• **EXERCISE REQUIREMENTS**: Line count for "accomplish": state how many lines of the listing below contain it, without anything else.

• **SOURCE RECORDS**:
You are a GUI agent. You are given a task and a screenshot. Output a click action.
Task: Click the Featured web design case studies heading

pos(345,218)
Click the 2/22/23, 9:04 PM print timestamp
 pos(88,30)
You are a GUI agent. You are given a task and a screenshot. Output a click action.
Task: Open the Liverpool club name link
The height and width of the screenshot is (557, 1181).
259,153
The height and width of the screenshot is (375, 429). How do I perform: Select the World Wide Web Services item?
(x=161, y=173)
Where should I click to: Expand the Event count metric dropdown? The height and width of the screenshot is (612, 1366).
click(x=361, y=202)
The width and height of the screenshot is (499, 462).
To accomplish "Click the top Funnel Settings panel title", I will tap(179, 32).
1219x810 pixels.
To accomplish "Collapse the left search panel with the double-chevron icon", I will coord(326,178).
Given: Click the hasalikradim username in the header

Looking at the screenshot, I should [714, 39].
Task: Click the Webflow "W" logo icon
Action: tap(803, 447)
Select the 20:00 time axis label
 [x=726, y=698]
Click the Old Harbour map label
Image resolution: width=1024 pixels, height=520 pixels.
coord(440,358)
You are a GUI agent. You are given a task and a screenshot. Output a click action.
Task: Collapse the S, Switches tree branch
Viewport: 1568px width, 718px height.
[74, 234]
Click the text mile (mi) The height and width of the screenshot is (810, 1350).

• **EXERCISE RESPONSE**: 2